The ARES Performance Indicators tables were derived by identifying the gene markers in a large collection of isolates with known resistance profiles. Based on the presence of the gene markers in the isolates, confusion matrix statistics (https://en.wikipedia.org/wiki/Confusion_matrix) were calculated for a large number of marker, species, and compound combinations. In confusion matrix terms, resistant isolates are considered 'positives' and susceptible isolates are considered 'negatives'. For example, a resistant isolate with a given gene marker is considered a 'true positive', and a resistant isolate without a given gene marker is a 'false negative'.
- Gene Name. The name of the resistance marker evaluated in the light of antimicrobial susceptibility test data. Note, that these can be either complete gene markers or single-nucleotide polymorphisms (see the Type column).
- Species. The name of the species used in the antimicrobial susceptibility test.
- Compound. The name of the compound used in the antimicrobial susceptibility test.
- Compound Class. The compound class for the compound these statistics are calculated for.
- Sensitivity. The number of resistant isolates with the marker divided by the total number of resistant isolates in the confusion matrix.
- Specificity. The number of susceptible isolates without the marker divided by the total number of susceptible isolates in the confusion matrix.
- Accuracy. The (Number of resistant isolates with the marker + Number of susceptible isolates without the marker) divided by the total number of isolates.

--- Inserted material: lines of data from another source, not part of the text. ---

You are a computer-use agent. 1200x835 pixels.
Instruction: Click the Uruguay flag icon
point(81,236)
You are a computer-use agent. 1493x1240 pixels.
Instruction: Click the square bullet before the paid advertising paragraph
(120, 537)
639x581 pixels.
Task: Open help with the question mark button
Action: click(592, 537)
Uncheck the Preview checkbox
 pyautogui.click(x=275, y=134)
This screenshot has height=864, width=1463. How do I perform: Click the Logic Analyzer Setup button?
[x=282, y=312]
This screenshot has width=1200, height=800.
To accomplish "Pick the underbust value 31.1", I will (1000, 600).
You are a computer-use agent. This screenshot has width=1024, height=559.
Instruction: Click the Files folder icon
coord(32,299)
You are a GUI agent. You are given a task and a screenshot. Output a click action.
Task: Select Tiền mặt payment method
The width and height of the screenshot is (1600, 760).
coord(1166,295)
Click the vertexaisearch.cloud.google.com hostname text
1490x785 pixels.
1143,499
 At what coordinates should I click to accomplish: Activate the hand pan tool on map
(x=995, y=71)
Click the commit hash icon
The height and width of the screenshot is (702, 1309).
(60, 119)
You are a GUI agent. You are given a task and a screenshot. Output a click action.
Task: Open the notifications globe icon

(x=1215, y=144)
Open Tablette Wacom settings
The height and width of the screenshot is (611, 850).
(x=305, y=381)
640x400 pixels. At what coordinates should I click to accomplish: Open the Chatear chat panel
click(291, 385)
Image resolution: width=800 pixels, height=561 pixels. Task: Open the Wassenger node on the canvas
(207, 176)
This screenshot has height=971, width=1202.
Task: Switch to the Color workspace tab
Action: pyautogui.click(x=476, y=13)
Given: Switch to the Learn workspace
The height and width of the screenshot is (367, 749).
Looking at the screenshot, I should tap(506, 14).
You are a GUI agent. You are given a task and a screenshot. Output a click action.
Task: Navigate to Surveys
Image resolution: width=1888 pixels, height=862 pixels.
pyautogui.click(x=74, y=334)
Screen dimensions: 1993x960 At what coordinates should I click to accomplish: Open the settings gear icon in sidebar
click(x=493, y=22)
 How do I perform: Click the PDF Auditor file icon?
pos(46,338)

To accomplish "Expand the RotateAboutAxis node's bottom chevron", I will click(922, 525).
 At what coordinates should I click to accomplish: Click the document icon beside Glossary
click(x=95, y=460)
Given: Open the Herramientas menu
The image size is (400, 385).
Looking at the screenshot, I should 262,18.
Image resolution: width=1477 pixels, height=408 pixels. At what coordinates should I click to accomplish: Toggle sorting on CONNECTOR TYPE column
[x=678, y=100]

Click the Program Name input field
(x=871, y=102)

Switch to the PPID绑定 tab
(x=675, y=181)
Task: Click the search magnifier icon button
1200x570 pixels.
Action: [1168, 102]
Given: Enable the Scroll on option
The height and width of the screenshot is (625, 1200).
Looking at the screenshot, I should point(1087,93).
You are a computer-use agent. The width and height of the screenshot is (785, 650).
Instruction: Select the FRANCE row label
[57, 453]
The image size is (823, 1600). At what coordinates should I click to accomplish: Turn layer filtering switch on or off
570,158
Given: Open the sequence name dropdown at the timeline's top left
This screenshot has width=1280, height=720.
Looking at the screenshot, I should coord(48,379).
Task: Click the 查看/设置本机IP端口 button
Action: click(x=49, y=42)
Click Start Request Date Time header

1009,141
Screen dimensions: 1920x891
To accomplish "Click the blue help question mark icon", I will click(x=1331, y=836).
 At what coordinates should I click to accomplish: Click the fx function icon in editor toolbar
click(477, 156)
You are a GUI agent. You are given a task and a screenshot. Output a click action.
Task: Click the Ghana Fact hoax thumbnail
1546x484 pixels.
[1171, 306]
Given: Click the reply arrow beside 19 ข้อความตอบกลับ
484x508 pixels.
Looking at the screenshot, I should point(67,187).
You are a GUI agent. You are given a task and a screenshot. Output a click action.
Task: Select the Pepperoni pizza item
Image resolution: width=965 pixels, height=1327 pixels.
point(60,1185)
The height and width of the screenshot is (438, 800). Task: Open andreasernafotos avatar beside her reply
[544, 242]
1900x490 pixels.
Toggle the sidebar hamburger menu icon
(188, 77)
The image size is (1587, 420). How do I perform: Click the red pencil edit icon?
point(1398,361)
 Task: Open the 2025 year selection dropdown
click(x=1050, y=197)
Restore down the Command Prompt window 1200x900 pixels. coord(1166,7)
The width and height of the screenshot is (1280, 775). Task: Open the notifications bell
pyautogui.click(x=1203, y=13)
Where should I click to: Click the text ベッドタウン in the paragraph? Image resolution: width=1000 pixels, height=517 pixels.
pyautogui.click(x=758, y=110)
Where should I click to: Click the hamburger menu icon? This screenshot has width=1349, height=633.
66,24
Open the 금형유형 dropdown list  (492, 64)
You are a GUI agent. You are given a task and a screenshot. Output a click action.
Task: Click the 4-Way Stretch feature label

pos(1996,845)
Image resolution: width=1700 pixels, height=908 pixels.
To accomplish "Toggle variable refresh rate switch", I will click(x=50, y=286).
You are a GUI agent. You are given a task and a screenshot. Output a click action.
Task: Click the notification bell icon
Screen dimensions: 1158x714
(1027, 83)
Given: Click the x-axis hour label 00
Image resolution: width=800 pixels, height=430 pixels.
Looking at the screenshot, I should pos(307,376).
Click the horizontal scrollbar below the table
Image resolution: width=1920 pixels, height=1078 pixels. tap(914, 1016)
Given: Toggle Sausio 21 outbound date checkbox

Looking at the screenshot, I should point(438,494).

- ppv. The positive predictive value is calculated as the number resistant isolates with the marker divided by the number of isolates with the marker.
- npv. The negative predictive value is calculated as the number of susceptible isolates without the marker divided by the number of isolates without the marker.
- P-value. A P-value calculated using Fisher's exact test based on the confusion matrix numbers.
- Type. This indicates whether it is a gene coding sequence (CDS) or a single-nucleotide polymorphism (SNP) marker.
The table with performance data is synchronized with the protein table and a selection made in the former will trigger a selection in the latter.
The ARES Database Overview Report
The ARES database overview contains some summary statistics on the content of the ARES database (figure 20.6).
Figure 20.6: An example of ARES Database Overview Report.
- Number of Isolates. The number of isolates that have been experimentally tested for resistance against multiple compounds
- Number of SNPs. The number of single-nucleotide polymorphisms (corresponding to the entries in the Point Mutation Marker Table)
- Number of Genes. The number of gene markers (corresponding to the entries in the Protein Marker Table)
- Number of Associations. This is the number of entries in the ARES Performance tables described in the previous section
- Number of Significant Associations (P-values < 0.05). The number of performance table entries where the Fisher's exact test P-value was less than 5%. The values are not corrected for multiple testing.